For Westerners and the #MeToo movement, what Peng did was absolutely normal. Take it public, shout it out to the world. Create a media storm to garner attention.

Nevertheless, that is not how it is done in Chinese culture, going back thousands of years. If you want a really good explanation, read The China Trilogy, where during my many years in-country, on a number of occasions I was the accuser and the accused, so I’m speaking from feet-on-the-ground experience.

In China’s Confucian-Daoist-Buddhist society, keeping face and maintaining social stability and economic prosperity for the people takes precedence over individual needs and demands. Going to Tiananmen Square to hold up a sign saying Xi Jinping is a bad leader is not considered to constructive in Chinese culture. But, I can go to my local town hall, complain all I want and if many, many people do the same, Baba Beijing is going to take notice and ask what they are doing that is unsatisfactory to the public. As I have written much about, freedom of expression is very broad, from far left to far right, in local meetings, in groups and social media – not on street corners.

As well, justice is first expected to be gained at the local level, between the two conflicting parties and if that fails, within the community. If that fails, for millennia, Chinese citizens have had the right to go to their village/nearest government offices, state they want to talk to the judge and then are afforded the opportunity to make an official complaint for redress. If credible, investigations, interrogations, testimonies and evidence are assembled for a court trial in front of said judge. For serious crimes, if the judge ordered the death sentence and it was later discovered that the now-dead accused was in fact innocent, the judge was liable to be executed for the mistake.

What Peng Shuai did is 180 degrees against these longstanding civilizational traditions. She may very well be telling the truth, but she did it Western style, which means a huge loss of face for the Chinese Nation. She must have known that it would drag in sanctimonious, evangelical Eurangloland (NATO, Five Eyes, EU and Israel), preaching and pointing fingers – now at the whole country. Did she think her national and international celebrity would allow her to snub thousands of years of established mores and rituals?
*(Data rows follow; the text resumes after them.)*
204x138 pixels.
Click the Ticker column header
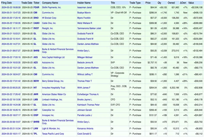click(x=36, y=2)
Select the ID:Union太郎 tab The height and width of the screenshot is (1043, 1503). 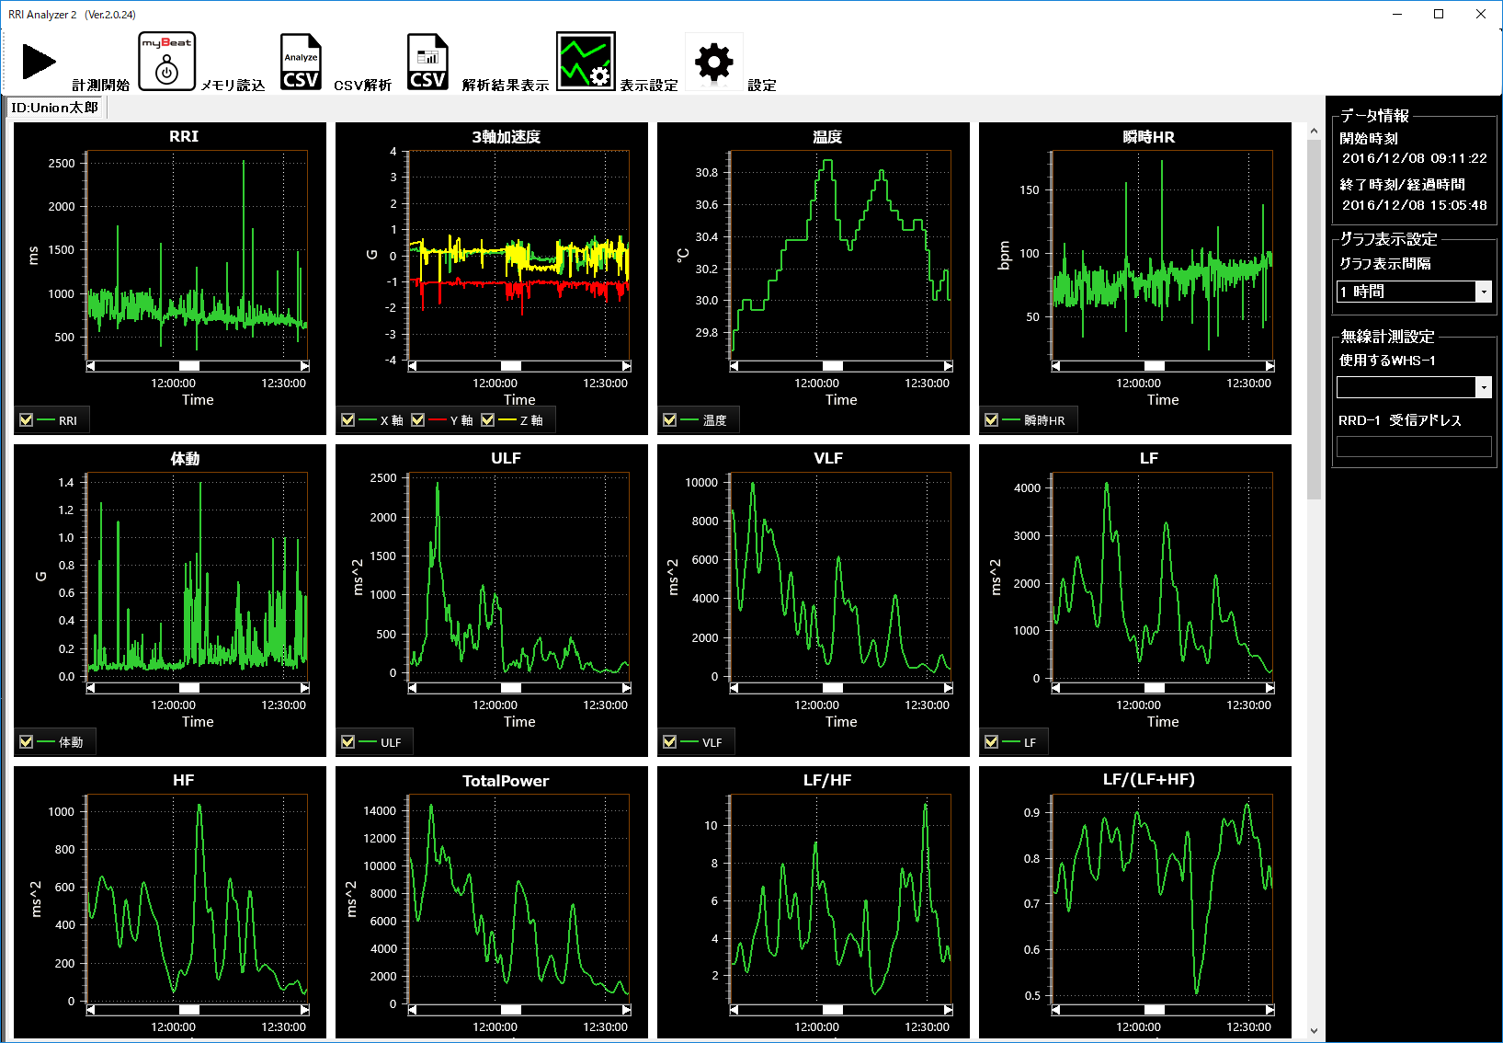(x=55, y=108)
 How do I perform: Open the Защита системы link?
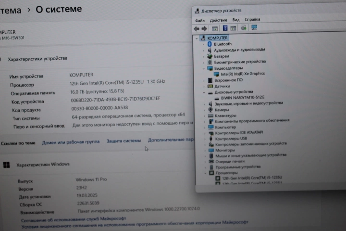pos(124,141)
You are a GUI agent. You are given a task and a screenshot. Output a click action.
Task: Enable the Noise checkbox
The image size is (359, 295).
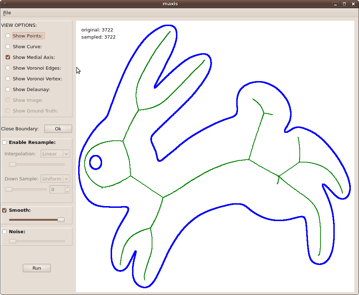pyautogui.click(x=4, y=232)
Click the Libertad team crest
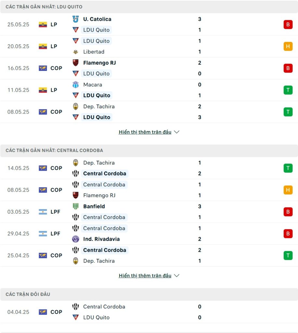 (76, 52)
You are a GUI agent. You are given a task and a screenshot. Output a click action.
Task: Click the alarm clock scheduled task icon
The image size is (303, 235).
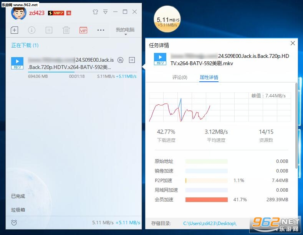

Peng’s timing was also strangely maladroit. She posted her letter right as the country was getting ready to celebrate a big government meeting, enshrining President Xi as the latest great national leader, along with Mao Zedong and Deng Xiaoping. This brought added loss of face for the whole country and the people.

To be aligned with Chinese customs, and given her privileged status, Peng could have avoided the local level, hired lawyers or on her own made an official complaint straight to several key members of the 3,000-member National People’s Congress (NPC), or the 300-member executive branch Central Committee, which is where contested citizen complaints end up anyway. Given Xi Jinping’s and the Communist Party of China’s (CPC) zealous control of corruption, Zhang Gaoli would have probably had to face the music, come clean if guilty and paid the price. At the very worst, Peng’s complaint would not be addressed by these high-level bodies, yet as it stands now, proceedings will likely not happen, since Eurangloland is baying for blood and has already appointed itself as humanity’s global arbitrator, which Baba Beijing will not allow.

Zhang is not too powerful to get off the hook. During Xi’s presidency, other Politburo members, generals and many other big names have gone down in judicial flames, for corruption and other assorted crimes. Had Peng done it the Chinese way, she could have gotten the satisfaction of gaining justice in a trial and eventual conviction, both which would have likely been announced in the national media. The West’s arrogant, hubristic, greater-than-thou BLPM chest beating will surely keep this from happening.

Like Jack Ma, who also went into hiding after getting too big for his britches, Peng will resurface in the near future, whereupon Baba Beijing will do its best to maintain Confucian-Daoist-Buddhist social harmony and economic stability for the people. Same as it has been for thousands of years.